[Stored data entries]

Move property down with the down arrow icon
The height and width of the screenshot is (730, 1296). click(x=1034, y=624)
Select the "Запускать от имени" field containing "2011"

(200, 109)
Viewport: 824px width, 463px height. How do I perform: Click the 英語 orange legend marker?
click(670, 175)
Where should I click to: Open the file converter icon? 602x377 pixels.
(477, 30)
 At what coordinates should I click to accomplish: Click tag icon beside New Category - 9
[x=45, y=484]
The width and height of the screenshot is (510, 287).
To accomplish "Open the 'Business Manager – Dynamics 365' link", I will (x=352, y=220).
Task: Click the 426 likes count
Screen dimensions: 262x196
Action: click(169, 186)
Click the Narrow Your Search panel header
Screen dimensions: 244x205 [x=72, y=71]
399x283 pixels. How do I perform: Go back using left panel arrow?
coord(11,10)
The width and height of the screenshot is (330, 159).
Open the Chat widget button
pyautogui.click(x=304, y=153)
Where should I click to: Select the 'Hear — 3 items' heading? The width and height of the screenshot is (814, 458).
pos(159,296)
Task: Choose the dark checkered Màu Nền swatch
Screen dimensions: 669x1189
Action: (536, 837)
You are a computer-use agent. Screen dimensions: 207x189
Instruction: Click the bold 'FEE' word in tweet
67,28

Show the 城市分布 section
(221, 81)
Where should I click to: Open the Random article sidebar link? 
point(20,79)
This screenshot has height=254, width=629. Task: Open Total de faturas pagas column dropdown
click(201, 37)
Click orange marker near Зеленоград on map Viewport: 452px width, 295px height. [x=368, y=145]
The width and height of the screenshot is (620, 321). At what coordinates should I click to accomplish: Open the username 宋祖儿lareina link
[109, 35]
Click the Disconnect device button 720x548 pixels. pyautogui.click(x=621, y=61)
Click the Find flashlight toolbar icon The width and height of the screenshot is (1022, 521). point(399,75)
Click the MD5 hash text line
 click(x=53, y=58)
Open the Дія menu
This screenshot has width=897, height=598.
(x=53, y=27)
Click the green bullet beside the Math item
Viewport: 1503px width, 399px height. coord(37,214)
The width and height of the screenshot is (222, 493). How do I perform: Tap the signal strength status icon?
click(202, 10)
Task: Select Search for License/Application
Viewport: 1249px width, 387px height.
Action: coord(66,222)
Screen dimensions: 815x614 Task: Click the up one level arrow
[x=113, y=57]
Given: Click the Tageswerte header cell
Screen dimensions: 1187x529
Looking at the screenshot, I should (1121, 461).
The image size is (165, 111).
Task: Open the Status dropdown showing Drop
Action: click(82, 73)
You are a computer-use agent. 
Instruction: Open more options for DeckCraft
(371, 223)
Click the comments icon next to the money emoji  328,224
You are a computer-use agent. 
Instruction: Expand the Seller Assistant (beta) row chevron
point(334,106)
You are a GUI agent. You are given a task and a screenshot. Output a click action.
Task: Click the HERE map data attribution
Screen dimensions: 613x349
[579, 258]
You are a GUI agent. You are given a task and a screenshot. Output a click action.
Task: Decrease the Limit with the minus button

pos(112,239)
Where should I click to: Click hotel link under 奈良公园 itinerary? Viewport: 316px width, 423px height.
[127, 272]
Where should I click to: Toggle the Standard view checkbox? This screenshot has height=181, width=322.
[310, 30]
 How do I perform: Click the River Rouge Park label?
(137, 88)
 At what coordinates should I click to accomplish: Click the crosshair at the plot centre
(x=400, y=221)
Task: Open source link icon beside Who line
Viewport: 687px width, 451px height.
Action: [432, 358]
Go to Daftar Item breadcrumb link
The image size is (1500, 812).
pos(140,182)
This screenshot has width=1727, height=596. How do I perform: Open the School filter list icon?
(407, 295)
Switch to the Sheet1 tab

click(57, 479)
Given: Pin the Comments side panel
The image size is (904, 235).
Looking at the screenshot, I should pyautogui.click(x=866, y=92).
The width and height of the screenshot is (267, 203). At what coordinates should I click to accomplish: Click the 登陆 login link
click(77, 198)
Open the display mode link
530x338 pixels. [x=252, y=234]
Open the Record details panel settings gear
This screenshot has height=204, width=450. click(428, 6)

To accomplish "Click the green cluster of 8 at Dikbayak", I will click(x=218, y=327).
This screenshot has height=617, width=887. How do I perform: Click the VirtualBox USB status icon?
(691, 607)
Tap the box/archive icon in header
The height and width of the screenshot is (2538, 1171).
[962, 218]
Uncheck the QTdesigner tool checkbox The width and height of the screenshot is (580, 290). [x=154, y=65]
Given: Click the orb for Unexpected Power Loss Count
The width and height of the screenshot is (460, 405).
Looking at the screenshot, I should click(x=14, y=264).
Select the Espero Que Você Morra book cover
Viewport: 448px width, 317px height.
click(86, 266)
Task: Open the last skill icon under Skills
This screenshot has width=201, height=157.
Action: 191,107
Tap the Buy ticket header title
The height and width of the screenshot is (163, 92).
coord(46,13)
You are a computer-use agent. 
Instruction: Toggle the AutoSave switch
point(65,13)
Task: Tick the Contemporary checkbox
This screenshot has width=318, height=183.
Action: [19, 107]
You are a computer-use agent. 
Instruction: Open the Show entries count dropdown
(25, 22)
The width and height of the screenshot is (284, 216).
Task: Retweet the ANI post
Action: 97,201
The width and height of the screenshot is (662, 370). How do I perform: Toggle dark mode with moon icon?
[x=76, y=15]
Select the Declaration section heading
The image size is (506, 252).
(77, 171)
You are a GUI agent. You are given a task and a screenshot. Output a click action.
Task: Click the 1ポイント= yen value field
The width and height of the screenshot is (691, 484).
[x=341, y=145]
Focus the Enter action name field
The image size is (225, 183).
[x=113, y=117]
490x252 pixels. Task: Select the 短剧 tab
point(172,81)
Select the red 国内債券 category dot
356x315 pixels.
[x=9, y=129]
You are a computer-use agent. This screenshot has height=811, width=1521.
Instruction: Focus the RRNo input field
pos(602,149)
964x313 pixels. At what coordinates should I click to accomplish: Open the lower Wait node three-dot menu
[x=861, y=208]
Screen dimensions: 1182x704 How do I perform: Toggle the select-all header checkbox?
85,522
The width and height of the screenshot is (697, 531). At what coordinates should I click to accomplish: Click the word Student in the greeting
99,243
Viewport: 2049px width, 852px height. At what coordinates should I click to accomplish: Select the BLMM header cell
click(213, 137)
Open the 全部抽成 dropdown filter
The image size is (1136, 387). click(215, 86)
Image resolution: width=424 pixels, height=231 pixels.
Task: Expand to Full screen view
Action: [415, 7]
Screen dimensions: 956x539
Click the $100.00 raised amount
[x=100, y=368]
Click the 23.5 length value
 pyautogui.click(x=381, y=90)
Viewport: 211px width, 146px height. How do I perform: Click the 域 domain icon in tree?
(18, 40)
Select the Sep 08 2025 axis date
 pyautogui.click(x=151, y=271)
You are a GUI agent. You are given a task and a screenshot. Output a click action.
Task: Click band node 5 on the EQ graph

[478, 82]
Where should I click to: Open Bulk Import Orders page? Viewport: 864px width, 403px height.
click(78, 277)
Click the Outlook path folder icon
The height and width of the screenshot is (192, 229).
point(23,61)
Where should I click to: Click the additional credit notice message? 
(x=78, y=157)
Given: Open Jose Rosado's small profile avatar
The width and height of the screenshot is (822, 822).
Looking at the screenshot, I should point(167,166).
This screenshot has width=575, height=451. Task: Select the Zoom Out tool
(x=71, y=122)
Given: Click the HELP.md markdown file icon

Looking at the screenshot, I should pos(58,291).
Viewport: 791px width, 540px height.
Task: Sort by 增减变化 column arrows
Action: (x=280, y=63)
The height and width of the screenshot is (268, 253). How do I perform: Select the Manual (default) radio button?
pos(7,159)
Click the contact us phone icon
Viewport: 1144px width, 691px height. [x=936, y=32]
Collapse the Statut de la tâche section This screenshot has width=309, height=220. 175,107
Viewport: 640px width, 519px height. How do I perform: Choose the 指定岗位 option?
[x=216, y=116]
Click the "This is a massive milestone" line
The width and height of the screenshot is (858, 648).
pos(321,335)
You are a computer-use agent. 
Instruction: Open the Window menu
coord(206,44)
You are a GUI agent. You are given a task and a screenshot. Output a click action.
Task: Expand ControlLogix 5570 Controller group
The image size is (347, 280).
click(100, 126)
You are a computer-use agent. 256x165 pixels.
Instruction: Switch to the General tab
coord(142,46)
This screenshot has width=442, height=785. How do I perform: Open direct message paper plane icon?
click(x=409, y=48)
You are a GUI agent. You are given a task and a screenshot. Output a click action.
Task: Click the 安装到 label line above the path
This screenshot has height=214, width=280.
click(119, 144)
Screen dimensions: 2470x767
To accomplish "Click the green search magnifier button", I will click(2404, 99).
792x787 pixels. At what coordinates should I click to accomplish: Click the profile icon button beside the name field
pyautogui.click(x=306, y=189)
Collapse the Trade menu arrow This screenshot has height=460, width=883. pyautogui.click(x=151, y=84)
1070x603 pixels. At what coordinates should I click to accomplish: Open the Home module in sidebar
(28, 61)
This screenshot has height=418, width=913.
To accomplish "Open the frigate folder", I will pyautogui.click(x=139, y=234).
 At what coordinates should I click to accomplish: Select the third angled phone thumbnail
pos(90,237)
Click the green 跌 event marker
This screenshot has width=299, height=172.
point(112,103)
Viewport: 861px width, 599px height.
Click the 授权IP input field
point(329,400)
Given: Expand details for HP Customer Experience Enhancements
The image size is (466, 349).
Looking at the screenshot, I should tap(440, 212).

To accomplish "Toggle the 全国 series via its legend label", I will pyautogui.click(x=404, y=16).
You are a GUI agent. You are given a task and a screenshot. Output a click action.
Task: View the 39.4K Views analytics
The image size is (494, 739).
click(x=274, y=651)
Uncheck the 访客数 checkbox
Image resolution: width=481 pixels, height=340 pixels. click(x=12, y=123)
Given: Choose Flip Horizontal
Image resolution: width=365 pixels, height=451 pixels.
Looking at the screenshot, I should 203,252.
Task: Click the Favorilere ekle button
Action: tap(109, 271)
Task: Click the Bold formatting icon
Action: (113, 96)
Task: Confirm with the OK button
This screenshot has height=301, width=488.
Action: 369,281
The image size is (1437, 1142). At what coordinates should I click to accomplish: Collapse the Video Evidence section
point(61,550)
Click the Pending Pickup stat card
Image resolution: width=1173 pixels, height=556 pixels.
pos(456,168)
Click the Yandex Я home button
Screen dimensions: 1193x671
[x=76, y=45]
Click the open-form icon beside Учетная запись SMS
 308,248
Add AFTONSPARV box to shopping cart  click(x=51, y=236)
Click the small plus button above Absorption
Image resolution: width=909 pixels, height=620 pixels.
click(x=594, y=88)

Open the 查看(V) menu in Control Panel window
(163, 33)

▶ Work item:
Return, please, the lines of the data from the first through the line containing "Click orange marker", both kept, exactly as they stand and nothing more.

▶ Response to this exercise:
Move property down with the down arrow icon
The height and width of the screenshot is (730, 1296). click(x=1034, y=624)
Select the "Запускать от имени" field containing "2011"

(200, 109)
Viewport: 824px width, 463px height. How do I perform: Click the 英語 orange legend marker?
click(670, 175)
Where should I click to: Open the file converter icon? 602x377 pixels.
(477, 30)
 At what coordinates should I click to accomplish: Click tag icon beside New Category - 9
[x=45, y=484]
The width and height of the screenshot is (510, 287).
To accomplish "Open the 'Business Manager – Dynamics 365' link", I will (x=352, y=220).
Task: Click the 426 likes count
Screen dimensions: 262x196
Action: click(169, 186)
Click the Narrow Your Search panel header
Screen dimensions: 244x205 [x=72, y=71]
399x283 pixels. How do I perform: Go back using left panel arrow?
coord(11,10)
The width and height of the screenshot is (330, 159).
Open the Chat widget button
pyautogui.click(x=304, y=153)
Where should I click to: Select the 'Hear — 3 items' heading? The width and height of the screenshot is (814, 458).
pos(159,296)
Task: Choose the dark checkered Màu Nền swatch
Screen dimensions: 669x1189
Action: (536, 837)
You are a computer-use agent. Screen dimensions: 207x189
Instruction: Click the bold 'FEE' word in tweet
67,28

Show the 城市分布 section
(221, 81)
Where should I click to: Open the Random article sidebar link? 
point(20,79)
This screenshot has height=254, width=629. Task: Open Total de faturas pagas column dropdown
click(201, 37)
Click orange marker near Зеленоград on map Viewport: 452px width, 295px height. [x=368, y=145]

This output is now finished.